Study Shows Talking To A Therapist Isn’t Just Good For Your Head – It Could Also Spike Your Income

Man at the psychotherapist


There are numerous ways to address mental health issues, including exercise, mediation, and turning off the damn Christmas music.

Psychotherapy is incredibly beneficial to mental health. Instead of medicating, just talking to specialist helps people cope with a myriad of issues and can control troubling symptoms that spring up on the regular.

Now, a recent study shows that talking out problems and fears with a specialist might not just be a good long-term plan for fighting off the blues.  Investing in psychotherapy is linked to making more money – especially if you’re a man.

Three professors in the UK crunched the numbers of a British Household Panel Survey data collection from 1995 and 2008. The study included both men and women and “looked both at the effect of psychotherapy on mental health (measured using the general health questionnaire, which is used to identify common psychiatric conditions) and income.”

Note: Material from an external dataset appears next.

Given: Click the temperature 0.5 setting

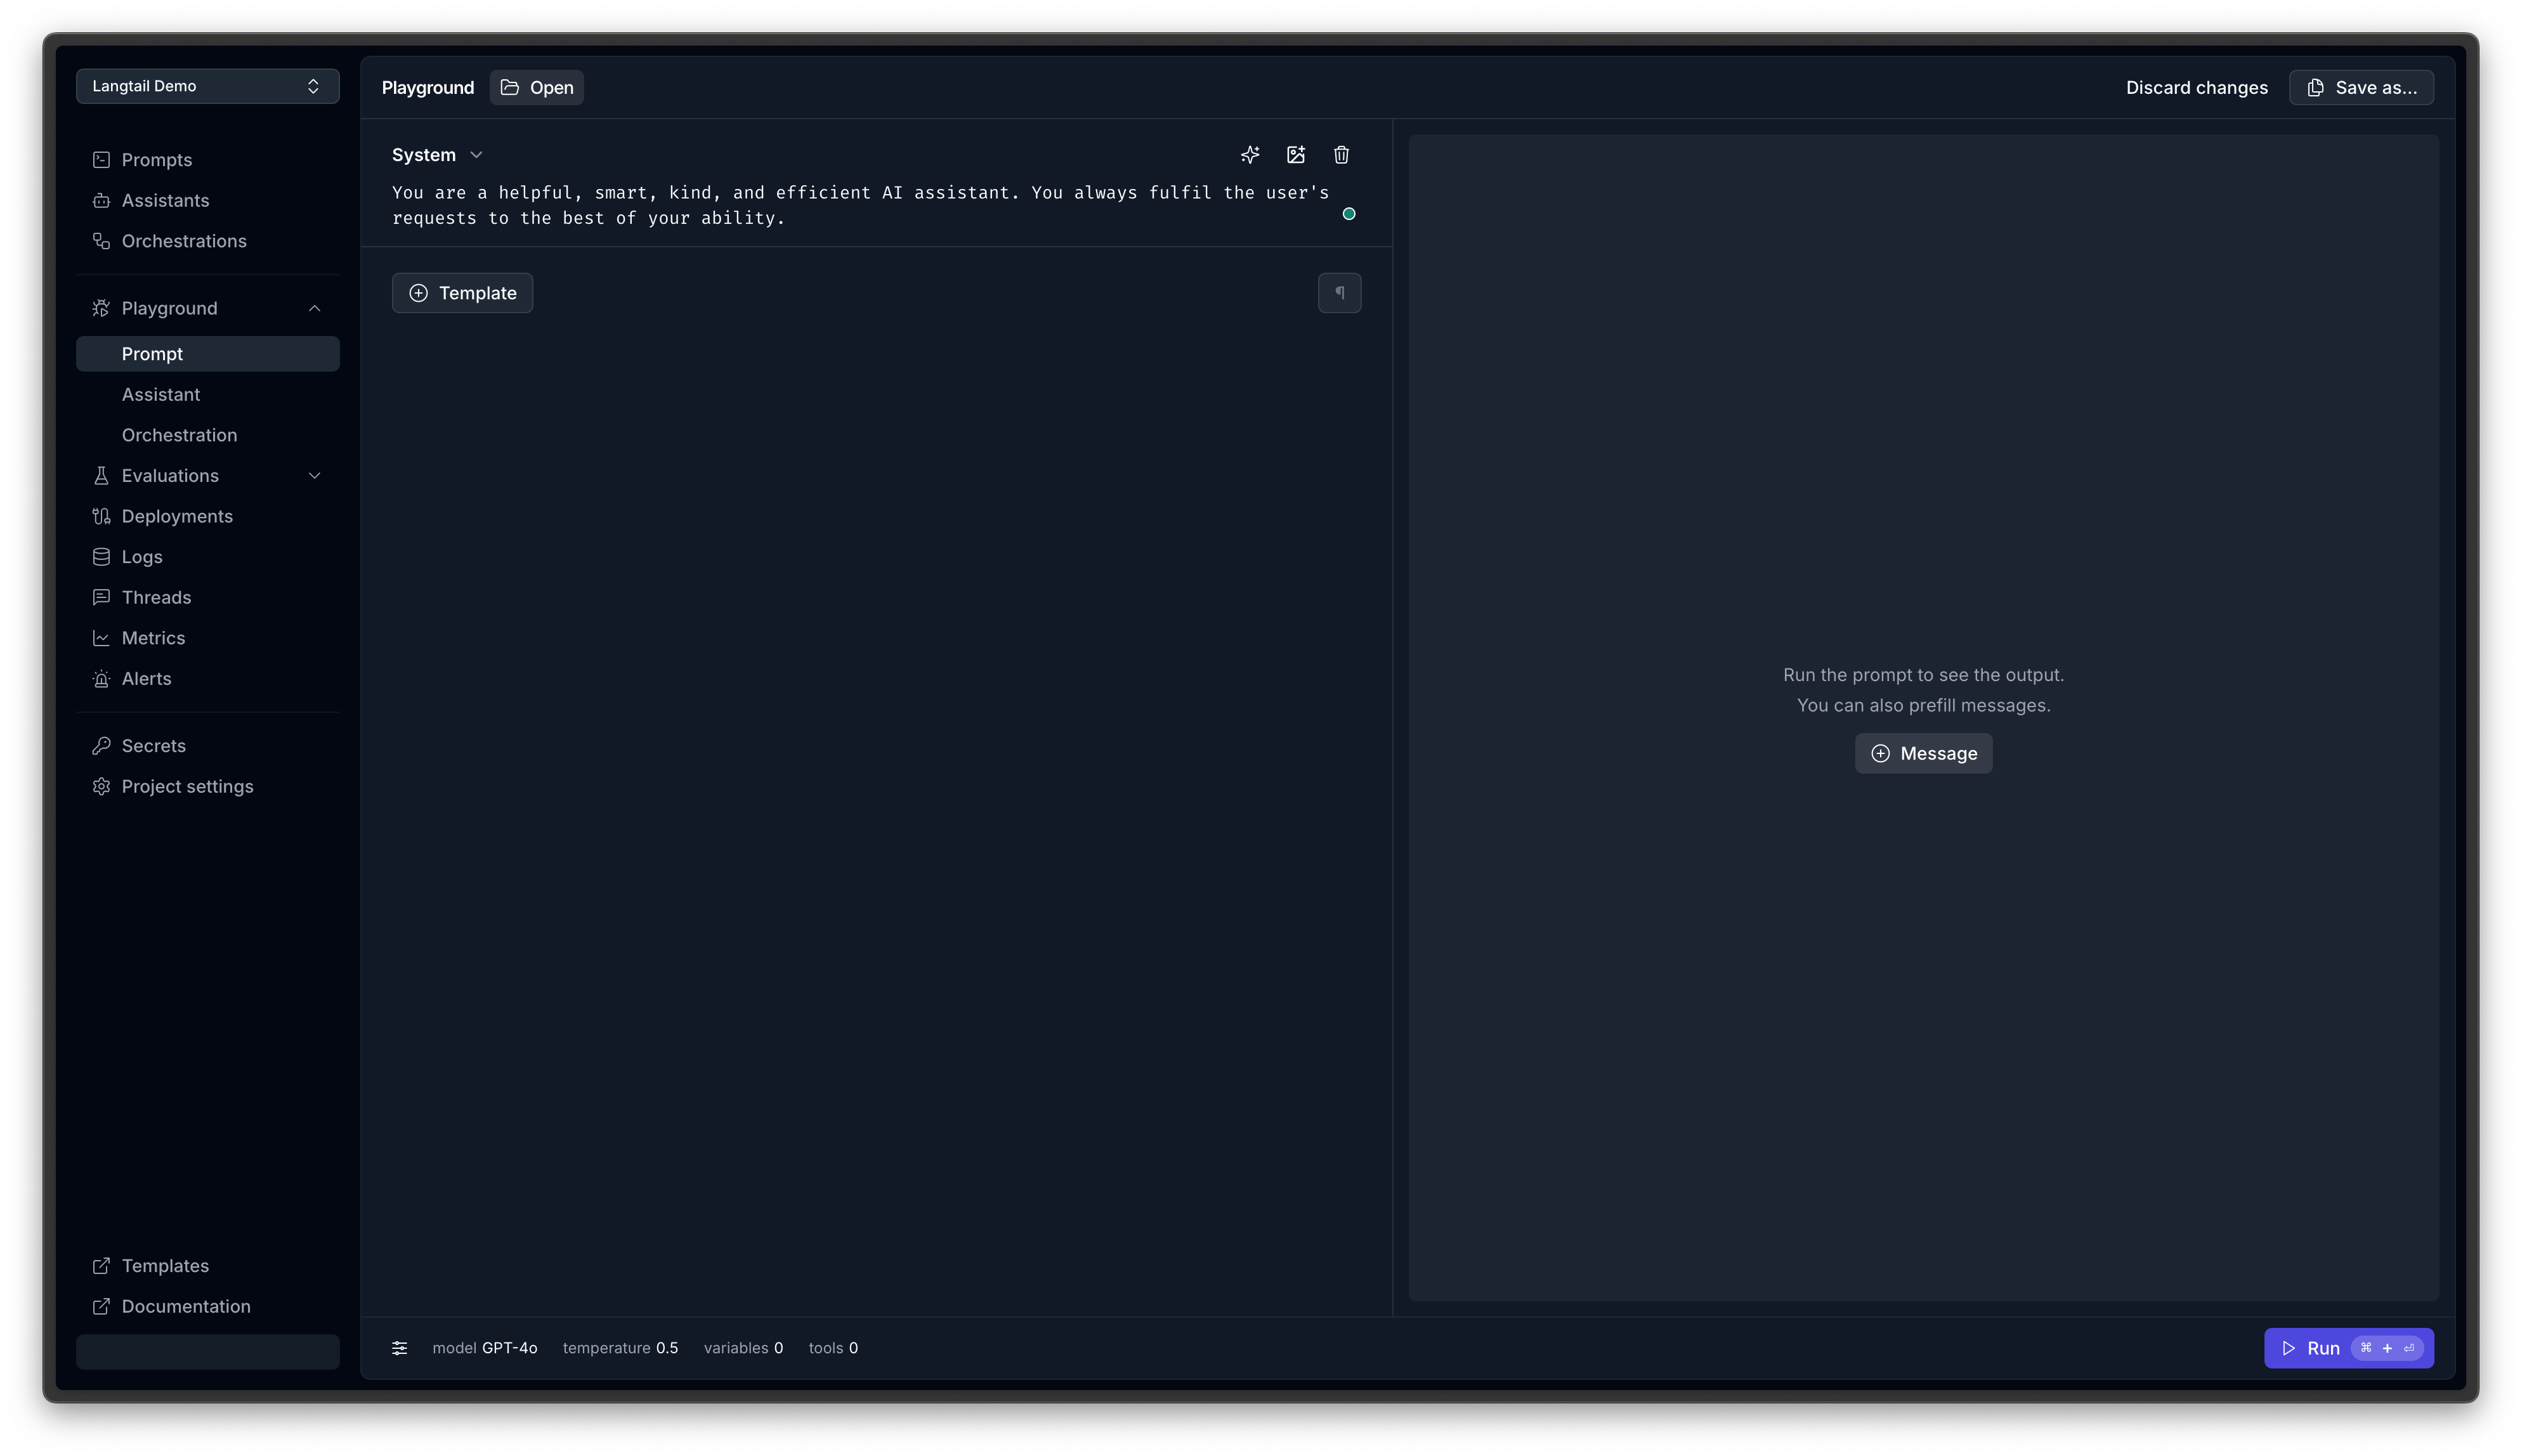Looking at the screenshot, I should (x=620, y=1348).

As the three professors explain in this article for The Conversation, the results are “clear and robust.”

“Psychotherapy helps people improve not only their future mental health, but also their future income.

The BHPS data shows that men who reported having had stress and mental problems, and consulting a psychotherapist, experienced an income increase of 13% in the subsequent year. For women the income increase was only 8%. Though different, the boost is substantial for both genders and reflects an increase in productivity resulting from psychotherapy, with an associated reduction of poverty.”

Though the data shows that more men experienced income boosts, it’s still beneficial for women to seek help and possibly see an increase. Specifically, because women benefit more from the therapy experience.

“In the 13 years of data we examined, an average of 23% of women went into therapy at some point, compared to 15% of men. According to our data, consulting a psychotherapist helps women nearly twice as much as men in terms of mental health (1.2 points versus .5 points on the 36 notch general health questionnaire scale). The logical conclusion of that would be that women benefit more from psychotherapy, but this is not so when looking at income”

Research shows that most people who receive psychotherapy experience symptom relief, making it easier to function every day, and according to the American Psychological Association, about 75% of patients who enter psychotherapy show some benefit from their time under psychiatric care.

Even if you don’t see a bump in your paycheck after talking to a shrink, airing out your concerns and troubles to a specialist is beneficial.

Dating Ariana Grande, however, is not the best course of action.